*Source document*
Content of review 1, reviewed on July 16, 2021

In this interesting study, the authors established statistical models to explore the relationship between epistasis and various biophysical features using two fairly comprehensive datasets. Binding and folding epistasis were investigated separately, revealing two different sets of features whose contributions were determined by a model selection procedure. Among other findings, the authors found that (1) the separation of the mutated residues has a negative correlation with both binding and folding epistasis which can be mitigated by charge changes; (2) complex type contributed most to binding epistasis, whereas hydrophobicity contributed the most to folding epistasis but not much, if at all, to binding epistasis. (3) The important features for both binding and folding models were charge, separation distance, and residue size.

Overall, I find this study rather comprehensive, and I especially appreciate the fact that many of their findings were rigorously tested against null hypotheses, e.g., the effect of separation distance potentially being an artifact of sparse data point at long separation distances, or the leave-10%-out procedure to test the robustness of their models. Most of the findings are in accordance with intuition and provides a deeper and more quantitative understanding of the relationship between the features and epistasis. Here are my comments to the authors:

Major comments:
1. The leave-10%-out procedure is a good strategy for validating the models, but I wonder if the authors have considered using bootstrap to resample the dataset. If so, could the authors provide an explanation on why bootstrap is not applicable or leave-10%-out is preferred here? Considering that the 10% data was not used as the testing set for prediction here (whereas in standard leave-p-out cross-validation procedure, the data being left out are used for predication), bootstrap appears to be a more appropriate method for resampling as it can generate resampled datasets with the same size as the original dataset. In addition, the inherent bias towards positive epistasis mentioned in the discussion may be investigated or mitigated by bootstrapping to obtain more balanced datasets (e.g., separate the positive and negative epistasis data, bootstrap them separately, and then combine the two datasets with the same sizes). This may provide a nice addition to the paper to show how the results would change (or not) when the models were to be applied on an unbiased dataset.
2. Could the authors provide the standard errors along with the mean rank values in Table 2? This can provide additional information on the robustness of the models.

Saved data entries
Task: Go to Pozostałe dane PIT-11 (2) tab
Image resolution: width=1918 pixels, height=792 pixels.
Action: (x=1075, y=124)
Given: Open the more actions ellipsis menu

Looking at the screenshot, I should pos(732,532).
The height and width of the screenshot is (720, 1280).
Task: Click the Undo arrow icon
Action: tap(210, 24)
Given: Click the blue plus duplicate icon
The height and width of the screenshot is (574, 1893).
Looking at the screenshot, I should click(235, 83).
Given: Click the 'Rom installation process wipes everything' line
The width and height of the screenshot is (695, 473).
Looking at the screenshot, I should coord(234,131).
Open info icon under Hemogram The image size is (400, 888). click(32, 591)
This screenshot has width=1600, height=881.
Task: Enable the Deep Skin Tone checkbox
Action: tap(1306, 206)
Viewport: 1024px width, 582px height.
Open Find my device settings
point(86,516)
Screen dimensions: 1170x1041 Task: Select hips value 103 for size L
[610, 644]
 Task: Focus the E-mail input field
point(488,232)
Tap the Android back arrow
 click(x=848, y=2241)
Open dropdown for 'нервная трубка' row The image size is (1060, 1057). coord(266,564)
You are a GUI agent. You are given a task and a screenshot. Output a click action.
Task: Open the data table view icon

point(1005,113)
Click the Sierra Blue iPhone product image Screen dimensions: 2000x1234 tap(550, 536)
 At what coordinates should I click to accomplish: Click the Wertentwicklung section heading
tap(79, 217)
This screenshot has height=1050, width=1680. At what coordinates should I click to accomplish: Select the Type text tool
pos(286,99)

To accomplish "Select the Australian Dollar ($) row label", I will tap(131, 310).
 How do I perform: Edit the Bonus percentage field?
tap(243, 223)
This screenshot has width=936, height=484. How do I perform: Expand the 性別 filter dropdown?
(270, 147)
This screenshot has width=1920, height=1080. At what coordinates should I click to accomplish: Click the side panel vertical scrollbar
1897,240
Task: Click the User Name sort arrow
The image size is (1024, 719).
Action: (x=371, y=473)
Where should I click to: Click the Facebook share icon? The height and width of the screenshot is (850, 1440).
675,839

*Task requirements*
Carry on writing the peer review of the epistasis study, starting after its last sentence. You can ignore the entries.

*Answer section*
3. The authors mentioned in the discussion that the models can only explain a part of explained epistasis and the rest may be explained by dynamics. However, as the authors pointed out, MD simulations are too computationally expensive for the scale of this study and alike. Also, large time-scale motions that often characterize binding and folding are known to be difficult to be obtained by MD simulations. Given these challenges, have the authors consider the applicability of normal mode analysis-based methods such as essential dynamics or elastic network models? Large-scale motions of the proteins called intrinsic dynamics can often be efficiently computed from these methods and provide convenient “predictions” of dynamical properties, such as mean square fluctuations and cross-correlations of residues.

Minor comments:
1. Could the authors please clarify why there is low significance (~0.8) yet high contribution for the separation feature in the binding model? Is it because the feature is not normalized?
2. On page 14, “in the case of binding, when there are changes in size that occur on different protein chains, there is a reduction in epistasis.” Could the authors kindly provide or clarify the data or figure that supports this claim?
3. Page 4, line 7 appears to be missing a comma or a full stop.
4. Page 9, line 3, “it’s iterations”.

Source

    © 2021 the Reviewer.

Content of review 2, reviewed on November 22, 2021

Thank you for the thorough revision and excellent response.

Source

    © 2021 the Reviewer.

References

    E., B. J., R., M. C., Marty, Y. F. 2022. Searching for a mechanistic description of pairwise epistasis in protein systems. Proteins: Structure, Function, and Bioinformatics.